La foule à coup sûr ne se serait pas retenue de s’exclamer en chœur un « santo subito » si les dogmes ne faisaient pas obstacle à un tel élan ! peu importe !

Pour nous la dimension réelle du Président LAMIZANA s’exprime et se dessine à l’aune de l’émotion et des compassions qui ont habillé ses obsèques. Les témoignages recueillis et le concernant rivalisent tous de superlatifs dans les registres les plus positifs : bon, affable, discret, gentil, ouvert, humble, modeste, tolérant, humain, sociable, juste, honnête, sobre, fidèle, courageux, sincère, sage, doux, attentionné, serviable, solidaire...

Pour ma part, tout en oblitérant ces jugements de la « vox populi », j’aimerai rassembler cette pluie d’étincelles de qualités en une grande gerbe rayonnante d’oblativité qui finalement symbolise l’Etre que fut Sangoulé LAMIZANA.

C’est là l’image qui me reste de lui et qui déterminera « ad vitam » mon jugement sur cet homme, prêt à ne trouver son bonheur que dans celui des autres.
Sa notion de l’altérité se définissait par une aliénation et une soumission de son ego qu’il considérait comme complétif de l’autre. Etre d’amour, comme si justement dit dans son oraison funèbre par le Président du Faso, il illustrait bien cet adage affirmant que « nul ne peut être heureux seul »

C’est dans le développement des significations de toutes les perceptions faites sur lui que se retrouve l’attribut majeur du TRESOR HUMAIN VIVANT à lui décerné par le Président du Faso.

Quelle expérience vous a procurée le fait de l’avoir accompagné dans l’écriture de ses mémoires ?

* [DONNÉES ENREGISTRÉES]
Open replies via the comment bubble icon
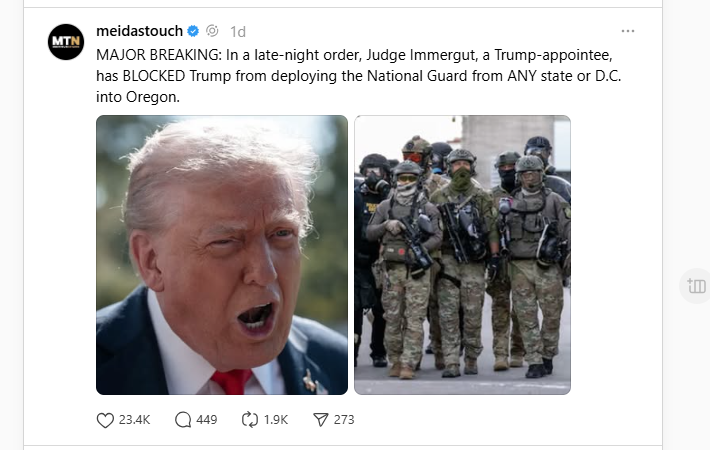183,420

* [CONSIGNE ÉCRITE] Citez sans aucune modification le passage du texte sur Sangoulé Lamizana allant de « C’est là l’image » à « celui des autres. ». Les lignes n'ont aucun rôle à jouer ici.

* [LA RÉPONSE]
C’est là l’image qui me reste de lui et qui déterminera « ad vitam » mon jugement sur cet homme, prêt à ne trouver son bonheur que dans celui des autres.